# Average Life Expectancy Headed for 100



## SeaBreeze (Jan 16, 2015)

100 years old, that it the direction of the average life expectancy. http://www.telegraph.co.uk/news/politics/11348561/Average-life-expectancy-heading-for-100.html




> Living beyond 100 will become the norm for children born within the next generation, official projections show.According to estimates published by the Office for National Statistics the average life expectancy for newborn girls in the UK is on course to reach just under 97 years and four months within just over two decades.
> 
> Baby boys born in 2037 will expect to live until 94 years and four months on average – with many living much longer.
> 
> ...


----------



## Debby (Jan 17, 2015)

I wonder if that study looked at the impact of growing obesity rates as well as the other growing medical issues that are partially caused by lifestyle and so on?  Like does the above mean people will live longer but be in worse health or need extreme medical support?  Because I'm sure I heard some news thing talking about how the coming generation will be the first who don't live as well as their parents (and this was a news piece about health I think, not finance).


----------



## rkunsaw (Jan 18, 2015)

Average Life Expectancy Headed for 100

And many of us are well on the way.


----------



## Knightofalbion (Jan 18, 2015)

Keeping people 'alive' for longer is one thing ...

*Quality of life *is something else entirely.

It will indeed be something for them to crow about when, and if, they can do both ...


----------



## Raven (Jan 18, 2015)

The quality of life is what is most important, not the number of years.
I would not want to live to 100 unless I could look after myself and get around on my own two feet.
Also important is to have a sharp mind and good memory.  
Living to an old age with dementia is a nightmare!


----------



## Lady (Jan 18, 2015)

Raven said:


> The quality of life is what is most important, not the number of years.
> I would not want to live to 100 unless I could look after myself and get around on my own two feet.
> Also important is to have a sharp mind and good memory.
> Living to an old age with dementia is a nightmare!



Agree to all of this , I would hate to live to a 100  sitting in a Care home  waiting for the end .


----------



## SeaBreeze (Jan 18, 2015)




----------



## Denise1952 (Jan 18, 2015)

SeaBreeze said:


> 100 years old, that it the direction of the average life expectancy. http://www.telegraph.co.uk/news/politics/11348561/Average-life-expectancy-heading-for-100.html



Am I understanding that about people living longer, but not healthier?

At first I thought it was living longer due to medical breakthroughs.  I did read the article but I'm not understanding how they get the projection, how do they determine/guess at that?  I saw where it said because of "increased" population, so maybe that's it in a nutshell.  If there are 20 people, 2 are likely to live to 100, let's say.  So if there are 40 people 4 (an increase) may live to 100.  Is that it?  Interesting info, thanks SB, denise


----------



## Denise1952 (Jan 18, 2015)

Raven said:


> The quality of life is what is most important, not the number of years.
> I would not want to live to 100 unless I could look after myself and get around on my own two feet.
> Also important is to have a sharp mind and good memory.
> Living to an old age with dementia is a nightmare!

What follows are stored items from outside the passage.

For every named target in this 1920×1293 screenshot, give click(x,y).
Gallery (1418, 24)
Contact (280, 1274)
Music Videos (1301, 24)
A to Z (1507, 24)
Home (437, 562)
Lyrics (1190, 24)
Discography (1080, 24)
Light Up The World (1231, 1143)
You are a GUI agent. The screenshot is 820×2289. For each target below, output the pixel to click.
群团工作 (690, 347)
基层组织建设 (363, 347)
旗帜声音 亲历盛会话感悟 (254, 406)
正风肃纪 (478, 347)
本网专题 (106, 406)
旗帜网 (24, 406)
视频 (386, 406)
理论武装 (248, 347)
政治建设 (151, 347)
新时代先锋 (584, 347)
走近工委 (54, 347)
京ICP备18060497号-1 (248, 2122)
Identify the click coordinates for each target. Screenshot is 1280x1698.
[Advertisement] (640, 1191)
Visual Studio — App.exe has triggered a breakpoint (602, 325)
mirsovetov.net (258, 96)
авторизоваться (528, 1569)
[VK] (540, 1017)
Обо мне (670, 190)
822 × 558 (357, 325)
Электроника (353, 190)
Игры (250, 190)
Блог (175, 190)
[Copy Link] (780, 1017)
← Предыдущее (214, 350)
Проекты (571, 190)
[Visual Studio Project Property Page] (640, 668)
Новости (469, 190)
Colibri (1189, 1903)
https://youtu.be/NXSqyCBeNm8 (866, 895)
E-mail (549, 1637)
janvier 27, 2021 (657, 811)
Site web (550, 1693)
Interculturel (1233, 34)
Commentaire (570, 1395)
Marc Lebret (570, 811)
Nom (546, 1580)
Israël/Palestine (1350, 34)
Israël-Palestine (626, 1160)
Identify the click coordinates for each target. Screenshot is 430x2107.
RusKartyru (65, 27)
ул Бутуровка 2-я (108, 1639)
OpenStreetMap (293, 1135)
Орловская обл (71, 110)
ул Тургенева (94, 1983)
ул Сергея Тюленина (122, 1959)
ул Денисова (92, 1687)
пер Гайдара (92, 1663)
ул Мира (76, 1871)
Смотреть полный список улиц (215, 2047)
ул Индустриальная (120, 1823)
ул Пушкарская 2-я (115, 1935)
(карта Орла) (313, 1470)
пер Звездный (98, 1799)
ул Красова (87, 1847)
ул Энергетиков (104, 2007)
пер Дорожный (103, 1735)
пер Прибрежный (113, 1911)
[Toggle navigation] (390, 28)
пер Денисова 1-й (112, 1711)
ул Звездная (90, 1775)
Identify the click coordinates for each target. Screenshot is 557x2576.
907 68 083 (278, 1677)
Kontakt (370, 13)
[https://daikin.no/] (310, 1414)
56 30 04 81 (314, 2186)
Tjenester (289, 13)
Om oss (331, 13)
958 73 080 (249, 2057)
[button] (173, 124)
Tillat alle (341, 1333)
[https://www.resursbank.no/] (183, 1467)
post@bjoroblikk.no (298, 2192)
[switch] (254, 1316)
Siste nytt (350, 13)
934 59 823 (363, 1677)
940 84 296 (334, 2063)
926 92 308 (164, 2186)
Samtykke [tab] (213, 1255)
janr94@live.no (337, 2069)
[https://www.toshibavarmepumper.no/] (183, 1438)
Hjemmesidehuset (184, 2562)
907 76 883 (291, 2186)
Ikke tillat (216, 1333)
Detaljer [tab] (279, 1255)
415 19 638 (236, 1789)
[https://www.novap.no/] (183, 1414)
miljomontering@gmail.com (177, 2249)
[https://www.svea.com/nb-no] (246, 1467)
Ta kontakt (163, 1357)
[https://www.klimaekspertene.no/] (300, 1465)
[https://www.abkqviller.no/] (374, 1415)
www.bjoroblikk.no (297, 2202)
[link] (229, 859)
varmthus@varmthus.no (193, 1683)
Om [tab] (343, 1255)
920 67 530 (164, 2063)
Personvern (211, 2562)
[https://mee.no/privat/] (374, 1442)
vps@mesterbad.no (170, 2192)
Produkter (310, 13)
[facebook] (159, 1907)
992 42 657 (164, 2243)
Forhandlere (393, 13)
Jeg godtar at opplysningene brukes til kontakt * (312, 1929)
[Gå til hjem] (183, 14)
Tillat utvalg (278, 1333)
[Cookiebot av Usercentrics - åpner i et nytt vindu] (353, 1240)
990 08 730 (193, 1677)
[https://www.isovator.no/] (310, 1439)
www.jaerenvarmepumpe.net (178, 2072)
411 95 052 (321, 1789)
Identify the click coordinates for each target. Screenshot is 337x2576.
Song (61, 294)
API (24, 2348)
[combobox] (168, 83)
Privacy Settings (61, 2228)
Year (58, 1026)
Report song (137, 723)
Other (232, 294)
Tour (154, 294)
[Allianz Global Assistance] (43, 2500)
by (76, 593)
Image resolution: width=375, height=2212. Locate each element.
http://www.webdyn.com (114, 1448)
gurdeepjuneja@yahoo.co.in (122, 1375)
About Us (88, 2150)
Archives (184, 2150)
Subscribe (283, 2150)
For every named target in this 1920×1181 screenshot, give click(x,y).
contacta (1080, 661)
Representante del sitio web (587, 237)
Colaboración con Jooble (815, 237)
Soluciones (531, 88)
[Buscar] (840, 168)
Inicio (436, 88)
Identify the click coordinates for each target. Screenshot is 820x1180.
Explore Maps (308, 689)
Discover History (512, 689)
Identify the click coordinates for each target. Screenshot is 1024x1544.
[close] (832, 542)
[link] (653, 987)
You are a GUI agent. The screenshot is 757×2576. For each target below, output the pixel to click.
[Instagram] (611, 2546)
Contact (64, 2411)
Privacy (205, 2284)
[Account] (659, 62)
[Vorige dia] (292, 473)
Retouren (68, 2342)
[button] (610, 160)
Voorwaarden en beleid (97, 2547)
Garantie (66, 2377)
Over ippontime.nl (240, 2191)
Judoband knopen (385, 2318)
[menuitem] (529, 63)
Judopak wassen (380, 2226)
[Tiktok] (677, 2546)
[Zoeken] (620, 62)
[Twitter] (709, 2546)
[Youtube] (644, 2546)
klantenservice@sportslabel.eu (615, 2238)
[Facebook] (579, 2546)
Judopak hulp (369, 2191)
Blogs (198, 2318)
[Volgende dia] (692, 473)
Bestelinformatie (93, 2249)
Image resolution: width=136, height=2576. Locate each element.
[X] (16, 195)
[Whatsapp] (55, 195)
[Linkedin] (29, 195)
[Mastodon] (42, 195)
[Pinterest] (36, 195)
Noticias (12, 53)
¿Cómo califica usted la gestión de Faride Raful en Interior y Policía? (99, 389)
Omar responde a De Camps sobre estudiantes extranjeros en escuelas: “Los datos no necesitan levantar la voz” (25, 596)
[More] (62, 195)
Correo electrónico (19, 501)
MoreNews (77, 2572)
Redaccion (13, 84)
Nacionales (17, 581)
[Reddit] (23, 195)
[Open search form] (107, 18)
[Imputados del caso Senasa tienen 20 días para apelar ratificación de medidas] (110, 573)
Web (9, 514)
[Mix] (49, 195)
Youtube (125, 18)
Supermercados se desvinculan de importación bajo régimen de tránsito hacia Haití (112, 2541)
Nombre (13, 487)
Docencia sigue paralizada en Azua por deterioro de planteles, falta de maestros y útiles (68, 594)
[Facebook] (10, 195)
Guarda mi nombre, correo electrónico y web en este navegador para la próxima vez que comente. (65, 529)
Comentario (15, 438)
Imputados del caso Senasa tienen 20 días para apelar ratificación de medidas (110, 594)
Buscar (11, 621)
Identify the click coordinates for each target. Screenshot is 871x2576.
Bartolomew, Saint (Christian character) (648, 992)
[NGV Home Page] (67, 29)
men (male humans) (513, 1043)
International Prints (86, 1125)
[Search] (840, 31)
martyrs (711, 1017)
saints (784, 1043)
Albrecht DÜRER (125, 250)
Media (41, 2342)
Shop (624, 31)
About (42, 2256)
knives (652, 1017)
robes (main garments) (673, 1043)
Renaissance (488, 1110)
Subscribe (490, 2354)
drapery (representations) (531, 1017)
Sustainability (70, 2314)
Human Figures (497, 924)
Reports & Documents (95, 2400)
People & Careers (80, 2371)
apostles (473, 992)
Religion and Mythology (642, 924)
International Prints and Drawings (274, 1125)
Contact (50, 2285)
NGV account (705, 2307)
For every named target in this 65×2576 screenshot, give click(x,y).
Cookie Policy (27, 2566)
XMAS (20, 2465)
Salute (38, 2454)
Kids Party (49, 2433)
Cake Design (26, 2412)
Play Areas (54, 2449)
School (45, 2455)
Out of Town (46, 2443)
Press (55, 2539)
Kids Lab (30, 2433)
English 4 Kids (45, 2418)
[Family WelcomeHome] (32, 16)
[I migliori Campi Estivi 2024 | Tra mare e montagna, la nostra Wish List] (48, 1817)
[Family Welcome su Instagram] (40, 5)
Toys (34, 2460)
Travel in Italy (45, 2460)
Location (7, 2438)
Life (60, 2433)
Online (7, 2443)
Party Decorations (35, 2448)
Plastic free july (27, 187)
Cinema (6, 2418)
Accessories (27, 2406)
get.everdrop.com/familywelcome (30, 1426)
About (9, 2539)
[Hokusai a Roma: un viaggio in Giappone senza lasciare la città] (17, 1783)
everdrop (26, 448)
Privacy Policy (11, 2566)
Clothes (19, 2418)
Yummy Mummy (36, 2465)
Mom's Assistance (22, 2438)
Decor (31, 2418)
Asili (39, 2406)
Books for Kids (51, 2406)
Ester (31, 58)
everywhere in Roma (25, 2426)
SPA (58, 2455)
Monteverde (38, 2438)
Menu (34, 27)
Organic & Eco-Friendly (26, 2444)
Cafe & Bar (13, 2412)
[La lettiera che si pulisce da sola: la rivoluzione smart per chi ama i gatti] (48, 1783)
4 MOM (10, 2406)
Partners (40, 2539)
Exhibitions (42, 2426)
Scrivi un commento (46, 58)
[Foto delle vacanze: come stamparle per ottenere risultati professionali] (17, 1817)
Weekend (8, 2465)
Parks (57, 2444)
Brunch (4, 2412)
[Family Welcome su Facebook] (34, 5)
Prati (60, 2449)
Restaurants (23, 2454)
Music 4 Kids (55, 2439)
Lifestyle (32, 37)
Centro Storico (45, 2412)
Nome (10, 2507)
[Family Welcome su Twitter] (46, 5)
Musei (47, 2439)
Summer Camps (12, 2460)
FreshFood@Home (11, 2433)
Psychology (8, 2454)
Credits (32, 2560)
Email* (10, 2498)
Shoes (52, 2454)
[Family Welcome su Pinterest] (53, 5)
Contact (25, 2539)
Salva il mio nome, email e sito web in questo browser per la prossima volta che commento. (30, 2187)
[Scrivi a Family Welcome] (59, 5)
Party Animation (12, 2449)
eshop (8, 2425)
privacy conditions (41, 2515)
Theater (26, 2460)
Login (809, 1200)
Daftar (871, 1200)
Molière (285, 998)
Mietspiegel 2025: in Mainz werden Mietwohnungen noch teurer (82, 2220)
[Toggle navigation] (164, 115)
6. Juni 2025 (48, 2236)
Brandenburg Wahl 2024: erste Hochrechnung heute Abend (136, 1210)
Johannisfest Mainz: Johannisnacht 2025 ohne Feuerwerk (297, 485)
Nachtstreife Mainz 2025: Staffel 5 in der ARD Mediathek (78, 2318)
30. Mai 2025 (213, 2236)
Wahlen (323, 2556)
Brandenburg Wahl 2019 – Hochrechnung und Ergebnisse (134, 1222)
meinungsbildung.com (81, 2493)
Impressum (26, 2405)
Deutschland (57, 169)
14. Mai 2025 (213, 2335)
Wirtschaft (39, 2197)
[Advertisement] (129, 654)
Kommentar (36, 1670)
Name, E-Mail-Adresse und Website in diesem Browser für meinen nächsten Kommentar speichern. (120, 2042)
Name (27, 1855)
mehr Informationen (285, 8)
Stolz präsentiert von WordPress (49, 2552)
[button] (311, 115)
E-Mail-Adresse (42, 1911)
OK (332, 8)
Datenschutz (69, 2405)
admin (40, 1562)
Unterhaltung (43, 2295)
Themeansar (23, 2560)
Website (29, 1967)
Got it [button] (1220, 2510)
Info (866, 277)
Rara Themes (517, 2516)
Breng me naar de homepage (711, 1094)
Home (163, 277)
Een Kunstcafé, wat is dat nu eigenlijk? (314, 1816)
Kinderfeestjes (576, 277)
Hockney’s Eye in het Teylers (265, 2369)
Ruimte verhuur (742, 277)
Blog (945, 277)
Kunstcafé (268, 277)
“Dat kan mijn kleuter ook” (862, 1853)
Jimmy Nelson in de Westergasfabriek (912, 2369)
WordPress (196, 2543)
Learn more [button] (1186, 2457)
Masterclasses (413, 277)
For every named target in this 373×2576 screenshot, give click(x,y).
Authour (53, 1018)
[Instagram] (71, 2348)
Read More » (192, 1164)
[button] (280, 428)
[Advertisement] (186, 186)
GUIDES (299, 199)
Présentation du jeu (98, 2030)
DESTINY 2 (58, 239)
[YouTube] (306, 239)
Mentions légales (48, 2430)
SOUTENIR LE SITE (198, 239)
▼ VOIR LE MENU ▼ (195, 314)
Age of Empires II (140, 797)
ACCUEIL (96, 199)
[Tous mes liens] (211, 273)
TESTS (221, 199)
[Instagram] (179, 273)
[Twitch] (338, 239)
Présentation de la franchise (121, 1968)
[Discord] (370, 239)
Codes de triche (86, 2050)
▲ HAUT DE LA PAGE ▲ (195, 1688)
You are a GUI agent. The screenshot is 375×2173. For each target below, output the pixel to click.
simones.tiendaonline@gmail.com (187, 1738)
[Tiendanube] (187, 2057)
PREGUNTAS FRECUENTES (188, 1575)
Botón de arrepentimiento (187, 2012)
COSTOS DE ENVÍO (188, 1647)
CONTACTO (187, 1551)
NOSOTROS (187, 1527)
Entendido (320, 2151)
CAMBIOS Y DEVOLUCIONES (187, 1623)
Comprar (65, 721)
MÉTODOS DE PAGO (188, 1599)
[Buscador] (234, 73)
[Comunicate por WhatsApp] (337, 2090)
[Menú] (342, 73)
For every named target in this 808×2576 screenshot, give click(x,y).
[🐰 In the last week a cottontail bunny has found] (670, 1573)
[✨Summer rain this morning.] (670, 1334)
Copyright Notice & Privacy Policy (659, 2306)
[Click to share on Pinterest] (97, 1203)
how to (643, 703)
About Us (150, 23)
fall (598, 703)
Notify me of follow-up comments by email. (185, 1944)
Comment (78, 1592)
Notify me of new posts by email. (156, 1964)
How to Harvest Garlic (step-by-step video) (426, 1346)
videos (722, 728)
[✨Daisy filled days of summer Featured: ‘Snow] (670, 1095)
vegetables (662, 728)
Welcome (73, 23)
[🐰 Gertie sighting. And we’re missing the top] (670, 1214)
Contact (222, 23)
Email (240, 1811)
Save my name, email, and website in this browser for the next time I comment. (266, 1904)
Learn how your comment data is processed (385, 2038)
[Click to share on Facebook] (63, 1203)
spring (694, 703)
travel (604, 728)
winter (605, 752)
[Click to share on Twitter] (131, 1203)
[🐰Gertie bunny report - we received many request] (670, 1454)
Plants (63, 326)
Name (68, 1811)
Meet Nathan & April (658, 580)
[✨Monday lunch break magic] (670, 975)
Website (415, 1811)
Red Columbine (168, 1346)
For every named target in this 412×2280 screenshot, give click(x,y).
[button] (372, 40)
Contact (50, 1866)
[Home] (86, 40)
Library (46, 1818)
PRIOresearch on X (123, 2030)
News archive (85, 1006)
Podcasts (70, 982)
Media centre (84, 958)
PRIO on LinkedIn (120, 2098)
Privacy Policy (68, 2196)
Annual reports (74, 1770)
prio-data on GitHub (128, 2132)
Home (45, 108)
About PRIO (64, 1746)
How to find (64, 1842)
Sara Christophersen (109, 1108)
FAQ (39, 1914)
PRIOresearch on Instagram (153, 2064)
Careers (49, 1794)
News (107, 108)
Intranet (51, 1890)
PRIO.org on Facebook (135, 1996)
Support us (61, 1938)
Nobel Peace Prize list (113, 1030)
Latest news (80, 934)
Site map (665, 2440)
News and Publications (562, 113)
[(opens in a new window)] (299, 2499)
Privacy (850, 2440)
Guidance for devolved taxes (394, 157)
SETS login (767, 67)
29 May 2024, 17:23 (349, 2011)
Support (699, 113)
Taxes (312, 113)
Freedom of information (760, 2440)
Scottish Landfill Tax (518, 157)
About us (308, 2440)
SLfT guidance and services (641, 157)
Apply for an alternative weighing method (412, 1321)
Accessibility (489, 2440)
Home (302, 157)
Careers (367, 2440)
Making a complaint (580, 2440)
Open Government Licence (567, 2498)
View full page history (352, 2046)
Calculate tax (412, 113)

Totally with you Raven.  I can't help but think we are contracting more diseases/conditions then we are curing these days.  In 2057 just sounds people will be suffering longer


----------



## flowerchild (Jan 18, 2015)

I totally believe quality of life is more important than Years of life. 
I sincerely think with the rise in diabetes, cancers, heart disease on the rise and medical science finds a cure  people will not be living as long as all that.  
Genetics is a major factor in all this as well. 
Just my imo. The younger generation tho is a more health conscious generation than mine. So in that regard it may happen.


----------



## Debby (Jan 19, 2015)

That 100 year old woman looked fabulous!  My gosh, I would have thought she was in her early 80's.  
It's either great genes (her skin looks so good and relatively unwrinkled) or maybe it's got something to do with intensive exercising apparently helping your body restart/continue producing and releasing human growth hormones?    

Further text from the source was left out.